MyISAM is using OS file system cache to cache the data that queries are reading over and over again. Whereas InnoDB uses a very different approach.

Instead of relying on OS to do the “right thing”, InnoDB handles caching itself – within the InnoDB Buffer Pool – and throughout this course you will learn how it works and why it was a good idea to implement it that way.

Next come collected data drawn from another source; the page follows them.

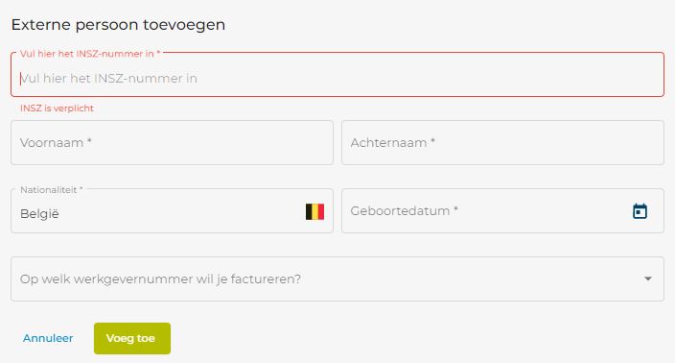Click the 'INSZ is verplicht' error message
The image size is (675, 363).
[57, 109]
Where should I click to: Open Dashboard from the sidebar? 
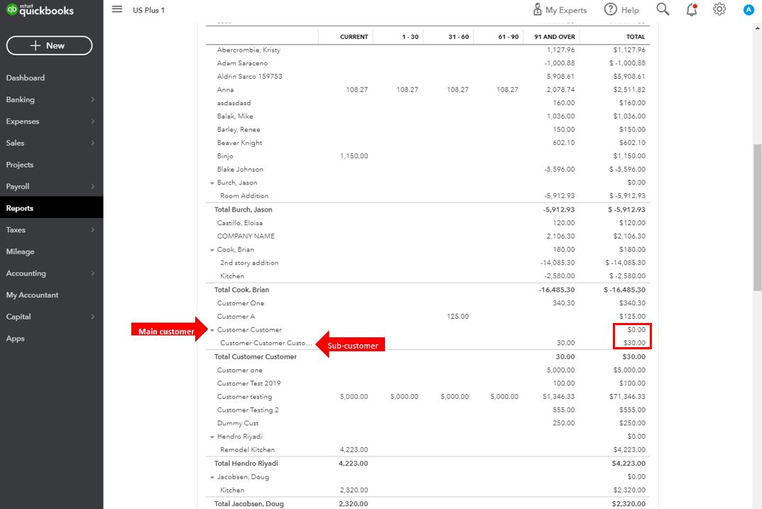(26, 78)
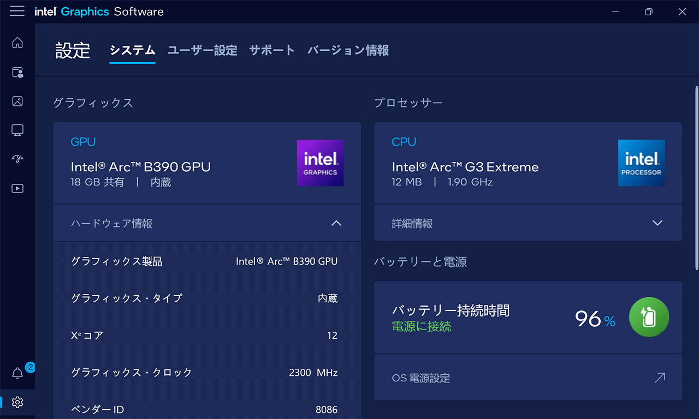
Task: Go to Home in sidebar
Action: 17,43
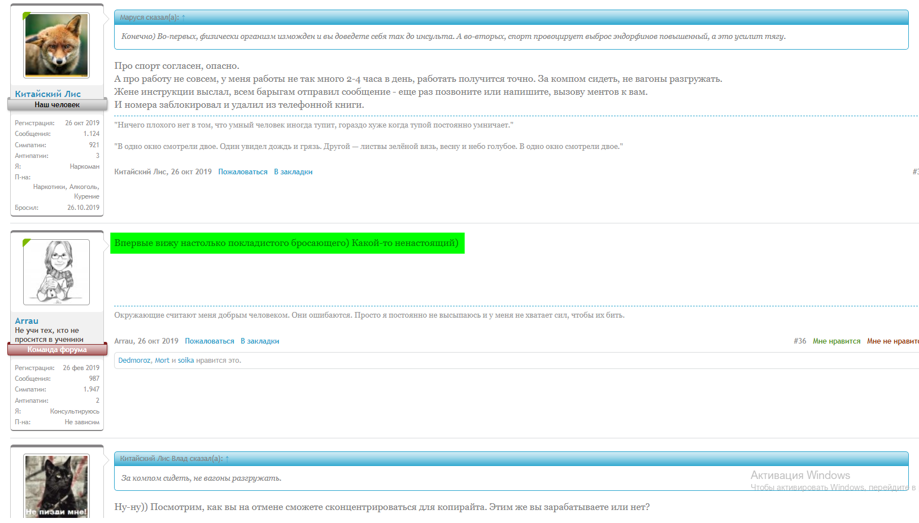Viewport: 919px width, 523px height.
Task: Click the Команда форума banner badge
Action: click(x=57, y=350)
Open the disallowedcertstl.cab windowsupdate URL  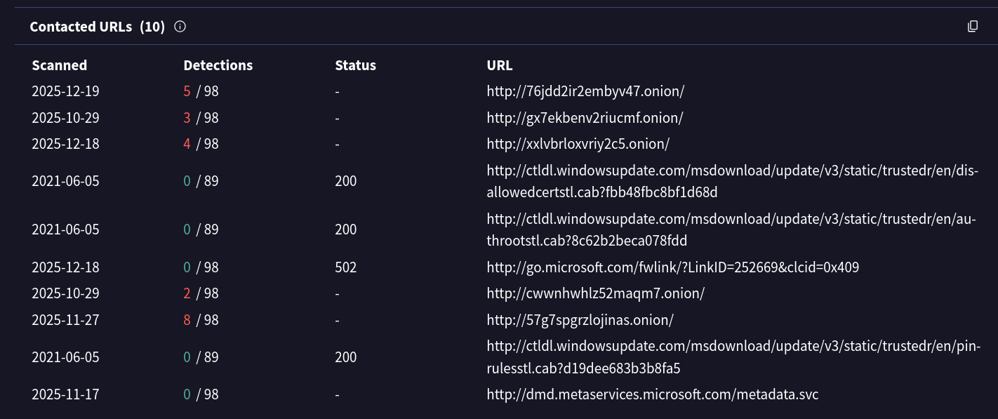coord(730,180)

InnoDB Buffer Pool is more than just a cache

InnoDB buffer pool actually serves multiple purposes. It’s used for:

  • Data caching – this is definitely a big part of it
  • Indices caching – yes, these share the same buffer pool
  • Buffering – modified data (often called “dirty data”) lives here before it’s flushed
  • Storing internal structures – some structures such as Adaptive Hash Index (we’ll get to it) or row locks are also stored in the InnoDB Buffer Pool

Here’s a very typical InnoDB Buffer Pool page distrubition from a customer machine with innodb-buffer-pool-size set to 62G:

Typical InnoDB Buffer Pool page distribution

As you can see, Buffer Pool is mostly filled with regular InnoDB pages, but about 10% of it is used for other purposes.

Oh and in case you’re wondering what units are used in this graph, that’s InnoDB pages. A single page is typically 16 kilobytes in size, so you can multiply these numbers by 16,384 to get a sense of usage in bytes.

Sizing InnoDB Buffer Pool

So what should innodb-buffer-pool-size be set to? I’m glad you asked! I was just about to get there.

Dedicated server

On a dedicated MySQL server running all InnoDB, as a rule of thumb, recommendation is to set the innodb-buffer-pool-size to 80% of the total available memory on the server.

Why not 90% or 100%?

Because other things need memory too:

  • Every query needs at least few kilobytes of memory (and sometimes – few megabytes!)
  • There’s various other internal MySQL structures and caches
  • InnoDB has a number of structures using memory beyond the buffer pool (Dictionary cache, File system, Lock system and Page hash tables, etc.
  • There’s also some MySQL files that must be in OS cache (binary logs, relay logs, innodb transaction logs).
  • Plus, you want to leave some room for the operating system memory structures.

By the way, this number is NOT pulled out of the hat – I’ve seen hundreds of systems large and small, and even on the servers with 512GB of RAM, we found 80% to be about the right size for sustainable operation.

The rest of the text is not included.